Ships Nostalgia has a great number of members from eastern block countries. I feel it is totally out of order in today's society, to refer to anyone from those nations or anywhere else for that matter, as "MONKEYS"! That remark should be withdrawn as it is politically, totally unacceptable. An apology would also be a good idea. As it so happens, some of those so called monkeys are among the very best of seafarers to be found nowadays.(Cloud)


----------



## Geoff_E

Just shows that you haven't been anywhere near the "sharp" end recently!


----------



## jimmys

Hi Bill.

The IMarEST is a licenced member of the Engineering Council UK. (ECUK). As such it is allowed to monitor and recommend members for three qualifications.
These are CEng.- chartered engineer. IEng-incorporated engineer. EngTech- engineering technician.
There is no more I have asked them. These are the three titles protected by law.
They do not seem to be acrediting these courses on behalf of the ECUK. Who are they acrediting them for. This is why I asked about the NI. Who is issuing the qualification CMarTech if not ECUK.

regards


----------



## Bill Davies

Jimmy,

The IMarEST is accrediting courses for Navigating Officers along the lines in post #33. I understand they have recently accredited a Technical College in Turkey for both disciplines.

Brgds

Bill


----------



## Derek Roger

I was in the Institute Of Marine Engineers when I emigrated to Canada ; I sadly let my subscriptions lapse and was sent a letter informing me that if I wanted Full Membership I would have to sit a Chartered Engineers Exam .

Despite the fact I was still very much in the Marine Business and my peers were retiring or working ashore ; They were given Grandfather Memberships ( some as Fellows ; some as Members ; it was not offered to me ) I decided not to proceed with them any longer ( I did not have time to go to school again as in shipbuilding there is no free time ) 

I did join the Canadian Society of Naval Architects and Marine Engineers 
S N A M E and did read a couple of papers on Ice Breaking in Saint John and Ottawa .

The fact is that to be a member of the Institute of marine Engineers today requires a Chartered Engineers Degree or equivalent .
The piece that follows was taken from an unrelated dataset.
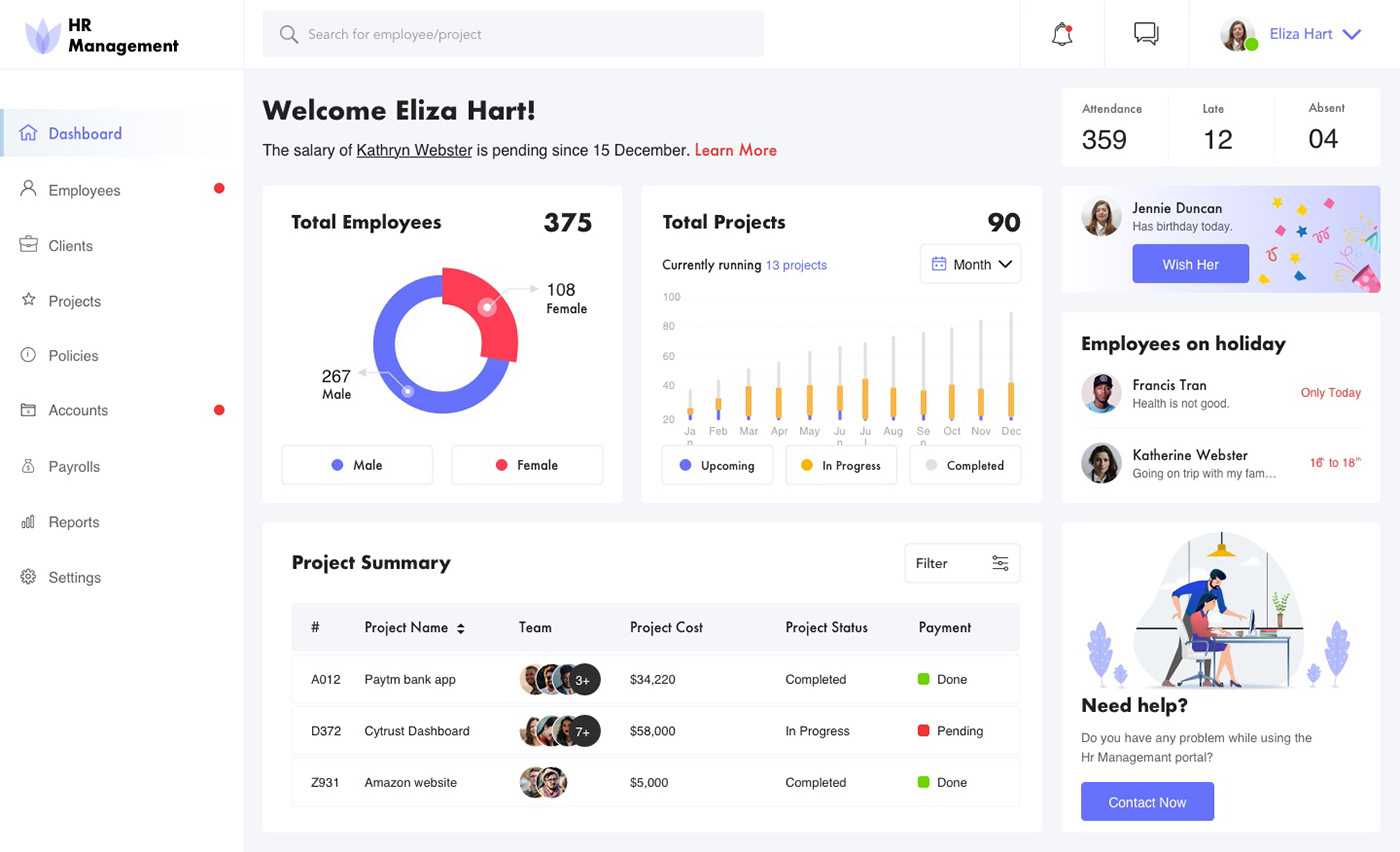1400x852 pixels.
Task: Click the red Learn More link
Action: point(735,150)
I think it highly unlikely the Institute Of Marine Engineers would welcome any amalgamation unless the joining members were properly qualified to their standards .

I also find it strange that some of the posters in this thread who seem to want an association find it necessary to contradict the Engineer as an Officer ???

I was fortunate in coming to Canada where business did not care one's Title or what groups one belonged to but were very interested in The Chief Engineers Ticket and ones experience in the field .

I found that refreshing and am glad I made the choice .

Kind Regards Derek


----------



## John.H.Clark

In Jan this year as the Black Prince approached the Caribbean , the third mate took star sights, to calibrate the electronics he said. Homeward bound Captain Jan gave a talk and showed two occasions when the SatNav showed us ashore while we were afloat! You still have to use your eyes even in this electronic age

John


----------



## Bill Davies

Quote: John H. Clark : _You still have to use your eyes even in this electronic age_ 
John,
Unfortunately, it is what it is and things are not getting any better.


----------



## greektoon

I resigned from the NI about 3 years ago after being a member for 15 years. I thought they were totally out of touch and their SEAWAYS monthly was almost unreadable. They made a big mistake in relaxing the criteria for membership, which used to be for holders of FG Master's Certificates only. Another objection was the manner in which members were promoted to Fellow of the Institute. This appeared to depend on who you happen to know in HQ rather than time as member / experience / achievements. An old boys club type set up.


----------



## Bill Davies

greektoon said:


> I resigned from the NI about 3 years ago after being a member for 15 years. I thought they were totally out of touch and their SEAWAYS monthly was almost unreadable. They made a big mistake in relaxing the criteria for membership, which used to be for holders of FG Master's Certificates only. Another objection was the manner in which members were promoted to Fellow of the Institute. This appeared to depend on who you happen to know in HQ rather than time as member / experience / achievements. An old boys club type set up.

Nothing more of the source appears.